*** Information given ***

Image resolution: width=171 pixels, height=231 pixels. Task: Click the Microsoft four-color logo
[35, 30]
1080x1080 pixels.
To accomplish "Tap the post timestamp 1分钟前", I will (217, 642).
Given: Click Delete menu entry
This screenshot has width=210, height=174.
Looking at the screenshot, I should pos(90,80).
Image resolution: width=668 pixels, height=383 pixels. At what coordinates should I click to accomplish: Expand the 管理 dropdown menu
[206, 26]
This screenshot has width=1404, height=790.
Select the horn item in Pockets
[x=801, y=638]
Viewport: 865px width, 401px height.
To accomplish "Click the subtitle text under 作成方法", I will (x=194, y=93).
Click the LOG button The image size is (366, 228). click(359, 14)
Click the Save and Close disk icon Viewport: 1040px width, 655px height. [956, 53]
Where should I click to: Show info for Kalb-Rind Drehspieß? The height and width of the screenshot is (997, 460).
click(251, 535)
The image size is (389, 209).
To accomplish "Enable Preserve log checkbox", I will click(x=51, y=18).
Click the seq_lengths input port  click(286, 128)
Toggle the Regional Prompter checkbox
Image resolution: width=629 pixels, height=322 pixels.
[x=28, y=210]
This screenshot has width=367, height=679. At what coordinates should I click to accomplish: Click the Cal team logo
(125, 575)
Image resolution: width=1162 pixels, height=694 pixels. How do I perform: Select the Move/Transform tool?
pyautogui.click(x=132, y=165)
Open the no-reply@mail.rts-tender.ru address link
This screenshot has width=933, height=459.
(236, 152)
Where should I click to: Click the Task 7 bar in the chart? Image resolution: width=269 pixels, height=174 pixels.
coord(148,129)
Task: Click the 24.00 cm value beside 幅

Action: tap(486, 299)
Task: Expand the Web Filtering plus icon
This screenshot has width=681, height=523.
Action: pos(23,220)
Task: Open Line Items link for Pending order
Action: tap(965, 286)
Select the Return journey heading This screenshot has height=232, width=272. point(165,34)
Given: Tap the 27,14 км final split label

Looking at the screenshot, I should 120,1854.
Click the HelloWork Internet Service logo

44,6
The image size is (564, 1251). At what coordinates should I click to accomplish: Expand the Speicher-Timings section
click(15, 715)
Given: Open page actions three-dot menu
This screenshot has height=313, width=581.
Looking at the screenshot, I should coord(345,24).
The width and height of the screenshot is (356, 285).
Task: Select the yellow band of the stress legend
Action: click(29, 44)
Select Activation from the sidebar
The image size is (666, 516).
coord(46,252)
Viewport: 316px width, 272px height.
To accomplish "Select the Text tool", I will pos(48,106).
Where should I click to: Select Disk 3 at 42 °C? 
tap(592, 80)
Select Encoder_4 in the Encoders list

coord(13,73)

*** End of Information given ***

● Exercise instructions
Lines before the one containing "The image size is (666, 516)." are to be left out; that line and every line after it through the end of the data should be copied exactly.

● Output below
The image size is (666, 516).
coord(46,252)
Viewport: 316px width, 272px height.
To accomplish "Select the Text tool", I will pos(48,106).
Where should I click to: Select Disk 3 at 42 °C? 
tap(592, 80)
Select Encoder_4 in the Encoders list

coord(13,73)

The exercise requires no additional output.